Well hello there!
It's been quite the year or so. More on that later.
Earlier this year I was driving about an hour away to see my brother in a play he was in, for the second time. It is quite an emotional play (really, musical) and for me most things are a bit more emotional. I've come to embrace that side of me ;) As I was driving I had a bit of an epiphany and wish I could have been typing as I drove. Alas that is illegal & super dangerous! Hopefully I can recreate some of that here
Bear with me as this post may be somewhat picture quote heavy! You know I tend to love those.
I've learned that...
You live. You win. You lose. and if you do it right, you love. and you love big. And I have. How can you have any regrets with that? Life is hard. Everyone is dealing with their own things, their own demons. Their own knock-me-down-to-the-kitchen-floor stuff. Believe me, been there. Haven't you? And here we are. Up. Alive. And hopefully better for it. Let's talk about it, though. Let's not hide it. Let's not run from it. Let's hope someone can benefit from whatever it is we went through. Let's let the good in our past continue to live on. Let's not erase the past. That doesn't do any good. I've learned words are cathartic for me. I like to write. We've ALWAYS known I loooooove to talk ;) but writing... I like! It doesn't always follow a great format or make a whole lot of sense, but who cares? Get it out.
Last year I...
Didn't want to get out bed some days. Had to fight through that. I paid my car payment 2 weeks late. Twice. My mortgage was late once. Credit card payments were late. But I lived. and Lived well, with a capital L. and had fun! Spent the year at concerts, my favorite thing. I saw so many of my favorite bands. I can't even name them all! I said "why not" to several concerts and had a blast. Spent money I should not have on it, but guess what, everything got paid, everything worked out, I was healing, and I did what I wanted to, what I felt I needed to.

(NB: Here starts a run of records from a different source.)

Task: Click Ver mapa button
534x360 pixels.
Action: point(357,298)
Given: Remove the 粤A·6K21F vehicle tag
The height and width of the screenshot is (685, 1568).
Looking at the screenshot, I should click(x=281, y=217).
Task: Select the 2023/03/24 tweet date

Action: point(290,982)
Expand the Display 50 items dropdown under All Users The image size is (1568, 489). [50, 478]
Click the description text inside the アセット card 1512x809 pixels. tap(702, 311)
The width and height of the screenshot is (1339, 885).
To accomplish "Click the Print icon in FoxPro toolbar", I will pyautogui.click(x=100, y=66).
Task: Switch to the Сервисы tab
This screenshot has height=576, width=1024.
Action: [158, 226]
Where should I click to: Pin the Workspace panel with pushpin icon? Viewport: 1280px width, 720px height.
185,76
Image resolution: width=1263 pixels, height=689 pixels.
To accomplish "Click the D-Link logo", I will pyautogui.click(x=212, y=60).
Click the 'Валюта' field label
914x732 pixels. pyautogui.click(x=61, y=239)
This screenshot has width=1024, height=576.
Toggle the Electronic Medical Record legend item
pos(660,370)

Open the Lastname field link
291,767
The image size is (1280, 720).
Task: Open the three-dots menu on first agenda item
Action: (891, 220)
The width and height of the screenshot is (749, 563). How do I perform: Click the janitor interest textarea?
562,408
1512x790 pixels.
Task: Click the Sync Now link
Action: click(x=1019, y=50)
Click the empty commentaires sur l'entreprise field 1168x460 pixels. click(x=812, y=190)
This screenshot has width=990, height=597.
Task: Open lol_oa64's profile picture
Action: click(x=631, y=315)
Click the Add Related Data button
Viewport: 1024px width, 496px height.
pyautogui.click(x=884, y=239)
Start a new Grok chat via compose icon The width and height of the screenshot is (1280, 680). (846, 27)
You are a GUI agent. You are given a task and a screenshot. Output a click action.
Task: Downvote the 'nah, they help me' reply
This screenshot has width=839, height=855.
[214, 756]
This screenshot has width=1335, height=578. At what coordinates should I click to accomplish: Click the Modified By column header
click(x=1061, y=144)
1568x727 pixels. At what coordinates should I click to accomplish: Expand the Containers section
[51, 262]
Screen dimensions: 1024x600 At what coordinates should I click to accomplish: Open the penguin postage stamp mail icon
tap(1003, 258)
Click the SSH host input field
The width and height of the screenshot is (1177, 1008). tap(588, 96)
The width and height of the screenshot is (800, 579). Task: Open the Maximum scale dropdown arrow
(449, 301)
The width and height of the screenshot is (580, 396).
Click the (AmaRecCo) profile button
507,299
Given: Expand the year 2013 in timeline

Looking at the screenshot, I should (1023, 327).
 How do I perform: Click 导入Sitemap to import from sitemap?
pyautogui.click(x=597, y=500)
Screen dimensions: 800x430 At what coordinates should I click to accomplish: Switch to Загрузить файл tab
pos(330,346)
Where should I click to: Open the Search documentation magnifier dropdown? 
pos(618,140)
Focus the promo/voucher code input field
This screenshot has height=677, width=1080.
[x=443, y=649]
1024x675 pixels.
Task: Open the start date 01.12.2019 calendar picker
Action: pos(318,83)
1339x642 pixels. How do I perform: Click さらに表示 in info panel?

This year I finally went back to school. I've wanted to for the last 6 years. I'm doing it! Why not? It's my calling. I'm passionate about it. I'm living for me. I've got to give this life all I've got.
I've started practicing yoga again. I will be going to conferences later in the year and hope to start teacher training...something I've wanted to do for some time. Wish me luck :)
I ended up in the ER earlier this year. My body finally gave out. I'm ok, my body had just had enough. It was finally out of survival mode and able to break down and say "enough. time to rest" So I slept for 4 days. Now I listen to my body more.
Truth. 100%. Sorry, not sorry.
You have but one life. What are your dreams?
This one. I'm doing this more. Who cares what anyone else thinks about what you're doing. It's your life. Your decisions. They don't have to live with the fallout.